• Exercise goal: An exact copy of every record is required.

• Listed entries:
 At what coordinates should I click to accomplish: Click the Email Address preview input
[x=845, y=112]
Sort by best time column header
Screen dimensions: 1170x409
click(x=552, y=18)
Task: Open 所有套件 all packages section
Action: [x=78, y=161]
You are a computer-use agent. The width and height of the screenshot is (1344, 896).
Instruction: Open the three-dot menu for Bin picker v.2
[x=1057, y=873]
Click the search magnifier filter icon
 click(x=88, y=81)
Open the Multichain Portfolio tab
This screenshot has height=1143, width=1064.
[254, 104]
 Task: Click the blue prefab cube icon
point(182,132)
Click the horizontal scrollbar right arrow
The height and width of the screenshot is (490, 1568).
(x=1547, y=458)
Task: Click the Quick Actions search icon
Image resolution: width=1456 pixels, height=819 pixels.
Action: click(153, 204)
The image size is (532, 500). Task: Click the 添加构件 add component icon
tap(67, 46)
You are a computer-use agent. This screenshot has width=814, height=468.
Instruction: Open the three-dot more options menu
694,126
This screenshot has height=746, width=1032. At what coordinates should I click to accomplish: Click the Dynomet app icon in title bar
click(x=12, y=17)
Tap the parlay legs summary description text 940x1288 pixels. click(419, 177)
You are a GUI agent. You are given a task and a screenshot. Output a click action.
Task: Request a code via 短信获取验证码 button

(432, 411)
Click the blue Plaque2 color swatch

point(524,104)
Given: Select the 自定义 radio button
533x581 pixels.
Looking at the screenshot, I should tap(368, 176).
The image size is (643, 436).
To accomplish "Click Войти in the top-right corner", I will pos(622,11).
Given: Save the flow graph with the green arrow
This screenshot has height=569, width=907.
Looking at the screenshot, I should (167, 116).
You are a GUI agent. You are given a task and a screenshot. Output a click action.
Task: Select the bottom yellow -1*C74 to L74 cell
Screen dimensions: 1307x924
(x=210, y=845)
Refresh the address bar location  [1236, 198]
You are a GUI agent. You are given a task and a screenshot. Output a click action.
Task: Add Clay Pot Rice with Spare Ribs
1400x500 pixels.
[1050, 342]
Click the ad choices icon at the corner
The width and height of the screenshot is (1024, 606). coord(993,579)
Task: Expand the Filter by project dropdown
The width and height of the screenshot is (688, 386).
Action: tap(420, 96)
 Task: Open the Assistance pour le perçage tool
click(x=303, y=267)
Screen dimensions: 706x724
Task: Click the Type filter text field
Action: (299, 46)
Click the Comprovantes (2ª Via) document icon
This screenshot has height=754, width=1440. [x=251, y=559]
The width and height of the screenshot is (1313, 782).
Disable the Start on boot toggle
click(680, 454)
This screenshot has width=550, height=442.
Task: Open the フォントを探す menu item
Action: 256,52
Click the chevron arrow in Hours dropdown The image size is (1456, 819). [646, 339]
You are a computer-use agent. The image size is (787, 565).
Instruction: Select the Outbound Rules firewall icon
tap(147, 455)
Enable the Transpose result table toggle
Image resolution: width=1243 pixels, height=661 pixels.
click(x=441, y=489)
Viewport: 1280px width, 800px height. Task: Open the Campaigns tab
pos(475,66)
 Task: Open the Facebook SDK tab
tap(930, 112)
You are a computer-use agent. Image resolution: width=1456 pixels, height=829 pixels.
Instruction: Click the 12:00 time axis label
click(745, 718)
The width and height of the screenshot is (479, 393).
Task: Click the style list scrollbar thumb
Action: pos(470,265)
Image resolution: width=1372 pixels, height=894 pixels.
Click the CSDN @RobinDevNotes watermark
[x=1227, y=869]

• Answer area:
 At what coordinates should I click to accomplish: Click the Email Address preview input
[x=845, y=112]
Sort by best time column header
Screen dimensions: 1170x409
click(x=552, y=18)
Task: Open 所有套件 all packages section
Action: [x=78, y=161]
You are a computer-use agent. The width and height of the screenshot is (1344, 896).
Instruction: Open the three-dot menu for Bin picker v.2
[x=1057, y=873]
Click the search magnifier filter icon
 click(x=88, y=81)
Open the Multichain Portfolio tab
This screenshot has height=1143, width=1064.
[254, 104]
 Task: Click the blue prefab cube icon
point(182,132)
Click the horizontal scrollbar right arrow
The height and width of the screenshot is (490, 1568).
(x=1547, y=458)
Task: Click the Quick Actions search icon
Image resolution: width=1456 pixels, height=819 pixels.
Action: click(153, 204)
The image size is (532, 500). Task: Click the 添加构件 add component icon
tap(67, 46)
You are a computer-use agent. This screenshot has width=814, height=468.
Instruction: Open the three-dot more options menu
694,126
This screenshot has height=746, width=1032. At what coordinates should I click to accomplish: Click the Dynomet app icon in title bar
click(x=12, y=17)
Tap the parlay legs summary description text 940x1288 pixels. click(419, 177)
You are a GUI agent. You are given a task and a screenshot. Output a click action.
Task: Request a code via 短信获取验证码 button

(432, 411)
Click the blue Plaque2 color swatch

point(524,104)
Given: Select the 自定义 radio button
533x581 pixels.
Looking at the screenshot, I should tap(368, 176).
The image size is (643, 436).
To accomplish "Click Войти in the top-right corner", I will pos(622,11).
Given: Save the flow graph with the green arrow
This screenshot has height=569, width=907.
Looking at the screenshot, I should (167, 116).
You are a GUI agent. You are given a task and a screenshot. Output a click action.
Task: Select the bottom yellow -1*C74 to L74 cell
Screen dimensions: 1307x924
(x=210, y=845)
Refresh the address bar location  [1236, 198]
You are a GUI agent. You are given a task and a screenshot. Output a click action.
Task: Add Clay Pot Rice with Spare Ribs
1400x500 pixels.
[1050, 342]
Click the ad choices icon at the corner
The width and height of the screenshot is (1024, 606). coord(993,579)
Task: Expand the Filter by project dropdown
The width and height of the screenshot is (688, 386).
Action: tap(420, 96)
 Task: Open the Assistance pour le perçage tool
click(x=303, y=267)
Screen dimensions: 706x724
Task: Click the Type filter text field
Action: (299, 46)
Click the Comprovantes (2ª Via) document icon
This screenshot has height=754, width=1440. [x=251, y=559]
The width and height of the screenshot is (1313, 782).
Disable the Start on boot toggle
click(680, 454)
This screenshot has width=550, height=442.
Task: Open the フォントを探す menu item
Action: 256,52
Click the chevron arrow in Hours dropdown The image size is (1456, 819). [646, 339]
You are a computer-use agent. The image size is (787, 565).
Instruction: Select the Outbound Rules firewall icon
tap(147, 455)
Enable the Transpose result table toggle
Image resolution: width=1243 pixels, height=661 pixels.
click(x=441, y=489)
Viewport: 1280px width, 800px height. Task: Open the Campaigns tab
pos(475,66)
 Task: Open the Facebook SDK tab
tap(930, 112)
You are a computer-use agent. Image resolution: width=1456 pixels, height=829 pixels.
Instruction: Click the 12:00 time axis label
click(745, 718)
The width and height of the screenshot is (479, 393).
Task: Click the style list scrollbar thumb
Action: pos(470,265)
Image resolution: width=1372 pixels, height=894 pixels.
Click the CSDN @RobinDevNotes watermark
[x=1227, y=869]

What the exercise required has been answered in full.